─── DATA
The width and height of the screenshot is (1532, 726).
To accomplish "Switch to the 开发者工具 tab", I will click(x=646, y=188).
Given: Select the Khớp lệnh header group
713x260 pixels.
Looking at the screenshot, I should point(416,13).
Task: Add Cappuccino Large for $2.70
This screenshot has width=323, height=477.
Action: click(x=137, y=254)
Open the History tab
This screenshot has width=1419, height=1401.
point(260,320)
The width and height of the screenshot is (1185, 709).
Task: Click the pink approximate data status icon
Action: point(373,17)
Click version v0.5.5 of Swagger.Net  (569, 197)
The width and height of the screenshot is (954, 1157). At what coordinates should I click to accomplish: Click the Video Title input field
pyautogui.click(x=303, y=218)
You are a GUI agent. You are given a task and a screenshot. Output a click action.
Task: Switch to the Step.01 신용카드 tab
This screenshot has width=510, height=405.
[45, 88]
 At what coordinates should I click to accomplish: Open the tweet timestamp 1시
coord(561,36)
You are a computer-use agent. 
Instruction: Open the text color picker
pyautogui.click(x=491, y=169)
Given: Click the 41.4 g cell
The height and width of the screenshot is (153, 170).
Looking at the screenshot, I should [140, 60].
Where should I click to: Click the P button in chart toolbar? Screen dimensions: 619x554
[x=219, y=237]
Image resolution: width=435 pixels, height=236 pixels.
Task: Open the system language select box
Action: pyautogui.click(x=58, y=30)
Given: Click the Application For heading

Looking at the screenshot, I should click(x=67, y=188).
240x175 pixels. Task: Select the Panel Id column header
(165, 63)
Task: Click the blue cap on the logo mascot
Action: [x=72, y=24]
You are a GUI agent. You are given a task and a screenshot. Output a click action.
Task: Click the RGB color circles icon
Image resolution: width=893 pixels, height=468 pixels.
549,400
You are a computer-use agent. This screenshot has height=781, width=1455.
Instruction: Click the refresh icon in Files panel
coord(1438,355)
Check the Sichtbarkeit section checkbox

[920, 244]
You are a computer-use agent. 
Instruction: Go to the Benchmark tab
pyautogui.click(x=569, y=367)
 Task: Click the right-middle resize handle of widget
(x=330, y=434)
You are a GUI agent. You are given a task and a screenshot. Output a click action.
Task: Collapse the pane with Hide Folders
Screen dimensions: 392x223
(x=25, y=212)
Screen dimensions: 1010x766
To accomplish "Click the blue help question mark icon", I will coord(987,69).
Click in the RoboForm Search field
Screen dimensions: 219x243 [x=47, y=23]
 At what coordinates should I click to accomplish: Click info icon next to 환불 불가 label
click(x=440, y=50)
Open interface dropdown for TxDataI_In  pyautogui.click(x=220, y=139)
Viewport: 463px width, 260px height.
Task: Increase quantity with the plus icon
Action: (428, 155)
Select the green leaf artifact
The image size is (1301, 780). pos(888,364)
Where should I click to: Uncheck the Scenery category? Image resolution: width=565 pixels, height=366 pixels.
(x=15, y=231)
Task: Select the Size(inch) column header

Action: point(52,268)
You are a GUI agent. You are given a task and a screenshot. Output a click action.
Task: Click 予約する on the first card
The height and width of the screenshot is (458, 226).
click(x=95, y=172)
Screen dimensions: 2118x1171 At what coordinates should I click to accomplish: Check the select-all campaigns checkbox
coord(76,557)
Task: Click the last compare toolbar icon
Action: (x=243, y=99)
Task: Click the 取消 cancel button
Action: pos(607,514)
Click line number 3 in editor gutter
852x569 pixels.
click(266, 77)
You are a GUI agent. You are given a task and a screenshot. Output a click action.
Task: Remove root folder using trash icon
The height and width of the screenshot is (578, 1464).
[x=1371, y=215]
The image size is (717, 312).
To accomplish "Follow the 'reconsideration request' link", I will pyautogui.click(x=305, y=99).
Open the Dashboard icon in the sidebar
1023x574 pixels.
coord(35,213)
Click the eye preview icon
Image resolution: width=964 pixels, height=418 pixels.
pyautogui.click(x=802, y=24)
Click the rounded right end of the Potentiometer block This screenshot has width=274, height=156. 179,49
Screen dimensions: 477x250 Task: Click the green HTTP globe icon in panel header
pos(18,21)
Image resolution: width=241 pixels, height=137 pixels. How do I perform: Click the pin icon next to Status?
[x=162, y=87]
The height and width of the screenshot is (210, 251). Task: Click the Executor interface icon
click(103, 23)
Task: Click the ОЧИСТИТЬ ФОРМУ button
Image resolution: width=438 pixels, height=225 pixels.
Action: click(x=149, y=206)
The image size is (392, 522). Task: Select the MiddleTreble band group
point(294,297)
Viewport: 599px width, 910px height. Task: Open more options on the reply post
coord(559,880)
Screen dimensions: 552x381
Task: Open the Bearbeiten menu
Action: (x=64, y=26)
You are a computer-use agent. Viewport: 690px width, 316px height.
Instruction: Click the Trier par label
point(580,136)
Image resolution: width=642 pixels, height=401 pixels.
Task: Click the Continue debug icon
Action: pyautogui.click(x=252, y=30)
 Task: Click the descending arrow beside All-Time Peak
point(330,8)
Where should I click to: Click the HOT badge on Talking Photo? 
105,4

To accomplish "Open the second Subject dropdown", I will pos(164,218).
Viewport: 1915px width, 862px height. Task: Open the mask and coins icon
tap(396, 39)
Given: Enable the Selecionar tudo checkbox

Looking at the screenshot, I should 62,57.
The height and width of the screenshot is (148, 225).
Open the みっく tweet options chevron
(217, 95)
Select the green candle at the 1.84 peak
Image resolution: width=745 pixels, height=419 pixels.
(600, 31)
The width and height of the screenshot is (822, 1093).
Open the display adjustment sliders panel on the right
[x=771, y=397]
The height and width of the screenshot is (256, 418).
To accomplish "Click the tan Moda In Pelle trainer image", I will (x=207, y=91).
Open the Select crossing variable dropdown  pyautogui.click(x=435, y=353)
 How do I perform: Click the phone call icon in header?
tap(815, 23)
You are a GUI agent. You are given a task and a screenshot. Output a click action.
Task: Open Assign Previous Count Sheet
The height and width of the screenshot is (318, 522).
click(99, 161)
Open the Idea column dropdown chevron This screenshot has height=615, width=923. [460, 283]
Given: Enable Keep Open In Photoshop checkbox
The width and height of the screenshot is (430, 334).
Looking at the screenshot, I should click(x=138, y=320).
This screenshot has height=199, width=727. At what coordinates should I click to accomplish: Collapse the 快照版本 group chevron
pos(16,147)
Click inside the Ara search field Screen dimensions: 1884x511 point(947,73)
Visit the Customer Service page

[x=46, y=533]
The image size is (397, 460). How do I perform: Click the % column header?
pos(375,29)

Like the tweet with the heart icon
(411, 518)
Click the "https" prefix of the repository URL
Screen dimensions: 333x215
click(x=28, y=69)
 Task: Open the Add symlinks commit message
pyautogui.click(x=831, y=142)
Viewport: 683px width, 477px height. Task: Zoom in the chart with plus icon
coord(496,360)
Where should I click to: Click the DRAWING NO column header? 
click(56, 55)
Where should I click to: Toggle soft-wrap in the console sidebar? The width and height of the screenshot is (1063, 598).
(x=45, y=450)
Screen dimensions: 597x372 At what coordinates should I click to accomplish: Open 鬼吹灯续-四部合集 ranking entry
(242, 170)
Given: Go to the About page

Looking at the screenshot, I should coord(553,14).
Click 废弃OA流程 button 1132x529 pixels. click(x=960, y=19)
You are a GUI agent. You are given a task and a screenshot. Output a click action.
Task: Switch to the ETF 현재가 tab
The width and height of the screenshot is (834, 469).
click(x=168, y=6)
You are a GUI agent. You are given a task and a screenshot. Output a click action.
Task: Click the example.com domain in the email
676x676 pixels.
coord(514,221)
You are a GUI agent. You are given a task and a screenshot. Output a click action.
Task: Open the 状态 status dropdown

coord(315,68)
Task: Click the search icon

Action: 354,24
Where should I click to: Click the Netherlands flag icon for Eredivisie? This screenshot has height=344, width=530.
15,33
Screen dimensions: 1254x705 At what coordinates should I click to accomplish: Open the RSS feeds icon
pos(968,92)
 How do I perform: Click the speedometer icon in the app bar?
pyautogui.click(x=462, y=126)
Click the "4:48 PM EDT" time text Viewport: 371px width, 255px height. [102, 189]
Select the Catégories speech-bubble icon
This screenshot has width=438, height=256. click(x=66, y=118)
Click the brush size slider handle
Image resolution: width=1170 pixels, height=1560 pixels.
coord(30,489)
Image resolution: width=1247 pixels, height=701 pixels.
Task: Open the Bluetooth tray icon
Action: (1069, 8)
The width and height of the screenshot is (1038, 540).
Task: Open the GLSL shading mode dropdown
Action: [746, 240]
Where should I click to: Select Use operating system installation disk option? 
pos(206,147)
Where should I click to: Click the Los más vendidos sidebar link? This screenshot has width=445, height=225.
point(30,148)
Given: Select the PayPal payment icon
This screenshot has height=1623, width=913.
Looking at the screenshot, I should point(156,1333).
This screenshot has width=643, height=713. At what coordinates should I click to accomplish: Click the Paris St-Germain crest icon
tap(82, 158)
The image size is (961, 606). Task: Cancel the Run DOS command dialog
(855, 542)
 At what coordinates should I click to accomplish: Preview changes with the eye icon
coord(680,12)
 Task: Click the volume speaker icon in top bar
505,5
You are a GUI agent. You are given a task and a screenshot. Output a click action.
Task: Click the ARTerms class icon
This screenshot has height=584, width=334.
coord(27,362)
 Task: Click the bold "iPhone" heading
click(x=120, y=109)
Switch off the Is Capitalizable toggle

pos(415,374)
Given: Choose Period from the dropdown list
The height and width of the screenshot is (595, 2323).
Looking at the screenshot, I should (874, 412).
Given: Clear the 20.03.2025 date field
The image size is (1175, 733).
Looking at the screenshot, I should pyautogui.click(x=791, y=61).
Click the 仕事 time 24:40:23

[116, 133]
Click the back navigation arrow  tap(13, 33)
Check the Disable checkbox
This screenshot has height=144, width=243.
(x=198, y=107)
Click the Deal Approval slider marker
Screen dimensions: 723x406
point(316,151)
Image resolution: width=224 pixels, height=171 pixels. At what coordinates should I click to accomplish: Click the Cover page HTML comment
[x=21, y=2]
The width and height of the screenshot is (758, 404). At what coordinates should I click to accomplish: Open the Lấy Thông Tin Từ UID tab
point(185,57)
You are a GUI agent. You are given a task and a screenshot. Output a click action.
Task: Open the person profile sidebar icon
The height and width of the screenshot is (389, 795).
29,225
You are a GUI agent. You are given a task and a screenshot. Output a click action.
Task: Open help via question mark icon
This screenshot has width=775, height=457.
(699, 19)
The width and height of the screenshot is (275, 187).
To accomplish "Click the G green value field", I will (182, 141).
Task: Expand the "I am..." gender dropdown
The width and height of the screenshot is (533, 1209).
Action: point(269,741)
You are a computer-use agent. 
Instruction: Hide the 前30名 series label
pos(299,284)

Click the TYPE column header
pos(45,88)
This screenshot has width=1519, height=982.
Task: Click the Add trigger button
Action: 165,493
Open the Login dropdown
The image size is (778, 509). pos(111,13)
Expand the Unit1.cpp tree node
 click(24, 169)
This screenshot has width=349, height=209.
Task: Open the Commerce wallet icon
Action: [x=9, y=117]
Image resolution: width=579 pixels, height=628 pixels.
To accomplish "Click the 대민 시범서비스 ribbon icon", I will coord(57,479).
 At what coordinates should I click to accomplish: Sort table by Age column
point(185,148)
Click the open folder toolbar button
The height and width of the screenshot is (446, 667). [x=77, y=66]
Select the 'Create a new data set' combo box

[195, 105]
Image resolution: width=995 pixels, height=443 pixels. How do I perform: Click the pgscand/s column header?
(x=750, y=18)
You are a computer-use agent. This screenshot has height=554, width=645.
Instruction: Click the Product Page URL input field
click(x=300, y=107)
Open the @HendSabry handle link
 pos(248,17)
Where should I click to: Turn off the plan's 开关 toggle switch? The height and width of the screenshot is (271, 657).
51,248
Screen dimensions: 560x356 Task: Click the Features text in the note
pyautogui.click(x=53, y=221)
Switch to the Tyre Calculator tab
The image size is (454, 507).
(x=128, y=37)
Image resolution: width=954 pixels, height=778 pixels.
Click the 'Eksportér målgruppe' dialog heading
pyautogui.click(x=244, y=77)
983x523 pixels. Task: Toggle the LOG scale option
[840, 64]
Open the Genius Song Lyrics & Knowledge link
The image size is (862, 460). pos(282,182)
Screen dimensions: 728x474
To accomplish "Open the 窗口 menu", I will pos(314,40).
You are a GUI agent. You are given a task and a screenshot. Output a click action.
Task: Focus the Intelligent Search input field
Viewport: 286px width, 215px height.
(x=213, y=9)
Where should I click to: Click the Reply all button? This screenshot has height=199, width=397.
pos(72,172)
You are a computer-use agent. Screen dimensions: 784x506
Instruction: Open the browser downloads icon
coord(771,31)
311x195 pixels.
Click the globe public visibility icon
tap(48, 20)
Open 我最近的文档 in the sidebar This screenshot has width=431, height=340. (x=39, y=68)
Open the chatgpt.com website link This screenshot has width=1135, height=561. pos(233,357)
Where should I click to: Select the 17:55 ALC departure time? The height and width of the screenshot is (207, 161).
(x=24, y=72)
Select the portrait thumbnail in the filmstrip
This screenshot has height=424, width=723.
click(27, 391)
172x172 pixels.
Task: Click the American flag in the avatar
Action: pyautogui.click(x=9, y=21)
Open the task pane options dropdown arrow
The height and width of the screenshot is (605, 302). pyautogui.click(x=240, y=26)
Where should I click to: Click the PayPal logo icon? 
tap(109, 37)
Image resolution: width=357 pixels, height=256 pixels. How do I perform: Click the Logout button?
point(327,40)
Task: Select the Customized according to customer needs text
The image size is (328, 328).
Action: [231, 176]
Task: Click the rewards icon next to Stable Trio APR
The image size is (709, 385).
──────
__TASK TO COMPLETE__
What lines above hold the word "computer"? List them all.

__RESULT__
You are a computer-use agent. 
You are a computer-use agent. This screenshot has height=781, width=1455.
You are a computer-use agent. 
You are a computer-use agent. Viewport: 690px width, 316px height.
You are a computer-use agent. 
You are a computer-use agent. This screenshot has height=554, width=645.
You are a computer-use agent. Screen dimensions: 784x506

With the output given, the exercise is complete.